How many turns of winding and the what number of guage of wire do I need to make 6 volts and 10 amps from a single coil with 12 magnets at 600 to 800 rpm?

85Views5Replies

How many turns of winding and the what number of guage of wire do I need to make 6 volts and 10 amps from a single coil with 12 magnets at 600 to 800 rpm?

## Discussions

I no longer go nuts for a zero poster with a weird request - not worth the hassle ;)

Faraday's Law for a single coil is, V = -N*(dPhi/dt), where N is the number of turns in that coil, and dPhi/dt is the instantaneous rate of change of the flux through that coil.

I'm using "Phi" in place of the capital Greek letter with the same name. This is the usual symbol used for magnetic flux. Also Phi = Bavg*A, where A is the area of the coil, and Bavg is the average value of magnetic field in the direction normal to the coil.

So I don't have an exact answer for you, but I can tell you that I expect the peak-to-peak voltage of the coil to be proportional to N, number of turns of the coil.

Also I expect V to be proportional to the angular speed, since this determines how fast the flux through the coil is changing. For example, I would expect the voltage at 800 rpm to be approximately twice the voltage at 400 rpm.

Regarding current, this depends on the resistance in whatever load you attach to the coil, plus the resistance in the wire of the coil itself.

Actually, when you put a load on the coil, the voltage from Faraday's Law, calculated above, divides itself across the resistance of the coil, and the resistance of the load.
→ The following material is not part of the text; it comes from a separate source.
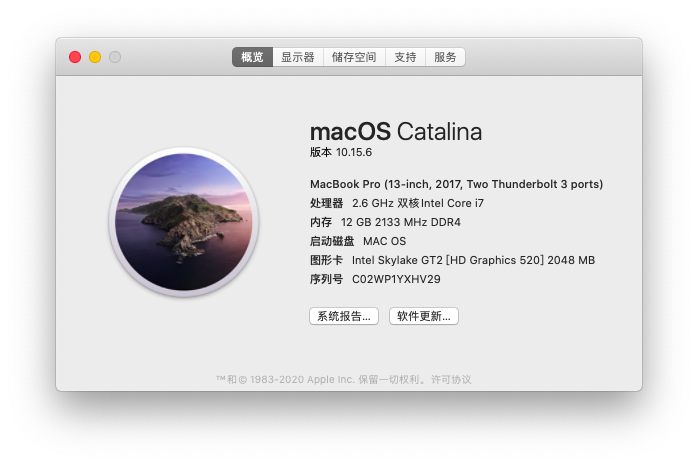Click the MacBook Pro model name line
This screenshot has width=698, height=465.
[x=456, y=184]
For the output you've described, 6 volts at a current of 10 amperes, well that kind of feels like a 0.6 ohm load, since 6 volts = (10 A)*(0.6 ohm). This says to me, that the resistance of your coil should be less than 0.6 ohm. The reason I say this, is because the efficiency of your alternator is approximately Rload/(Rcoil+Rload). In other words if the resistance in your coil was greater than Rload, then more than half of your power would be wasted, just in heating the coil resistance Rcoil.
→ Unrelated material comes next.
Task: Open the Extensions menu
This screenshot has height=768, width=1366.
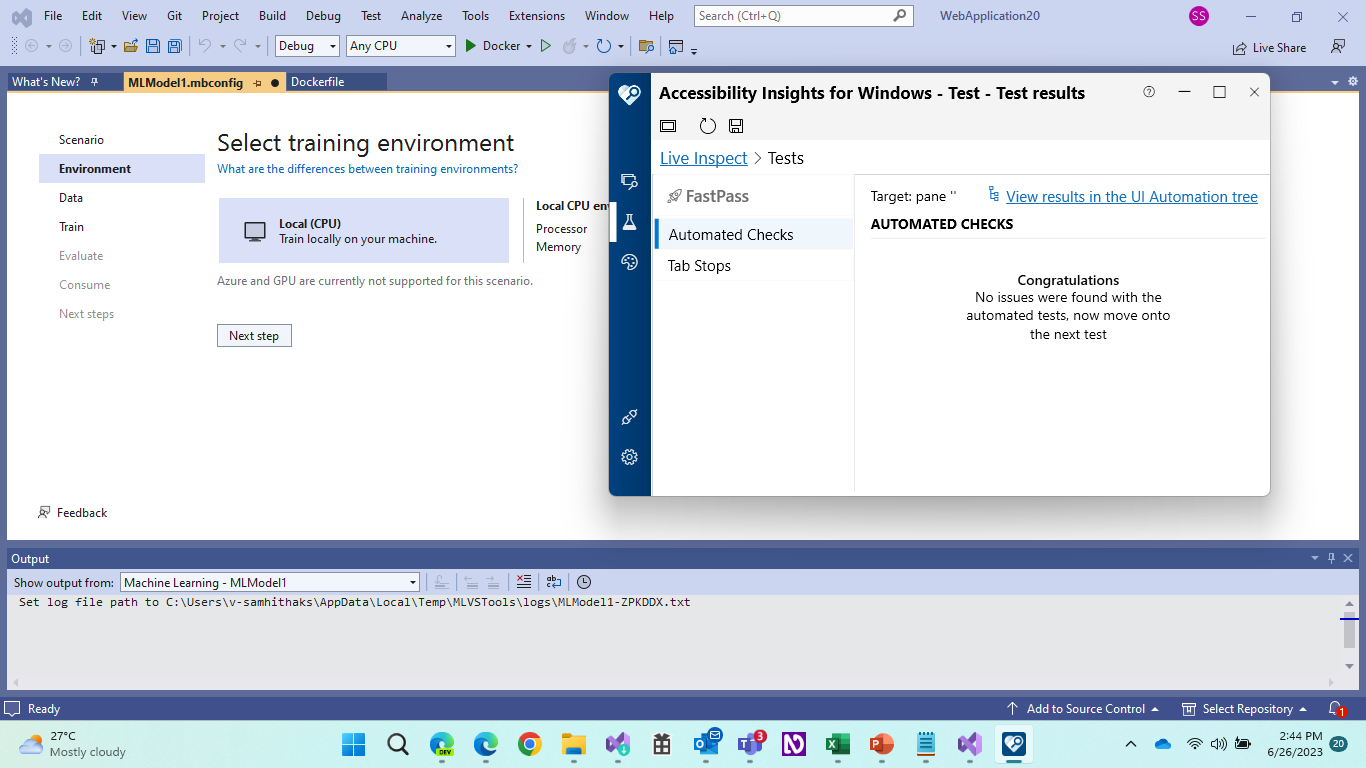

The size of Rcoil is proportional to the length of wire in the coil, and inversely proportional to the cross-section area, which depends on its "gauge" or thickness.

Going back to Faraday's law above, that equation says you can get more voltage just from making a coil with more turns, N. The problem is, more turns, especially if its more turns using smaller gauge wire, is going to quickly lead to a coil with more resistance, and as I've already mentioned, making Rcoil too large, means losing power to ohmic heating of Rcoil.

If you start with the assumption that your coil has a finite volume, and the wire you wrap onto it fills that volume, then you can derive an equation for the length of the coil, depending on the width of the wire; e.g. Volume = L*a*a, or something like this, and you're expecting Rcoil to be proportional to L/a*a, right?

Anyway, this doesn't tell you how the story ends, but I am hopeful it gives you some ideas how to get there.

You might have to wind a few test coils, with known N, and try those out with your moving magnets, to see how much flux (measured as open circuit voltage) you're getting. I mean, that's probably the place to start.

You want to generate 6 volts at 10 amps?

That's 600 watts.

I think we need more information. HOW do you intend to generate this power?

no i think its 60 watt 6*10=60 watts ( volts * amps = watt)

woops finger stutter sorry

It's 60 W (as the OP said). He also wrote, "from a single coil with 12 magnets at 600 to 800 rpm?" So he wants to build a very simple generator using permanent magnets. I'm not sure his goal is reachable, but that's a quantitative question, which depends, among other things, on how strong his magnets are.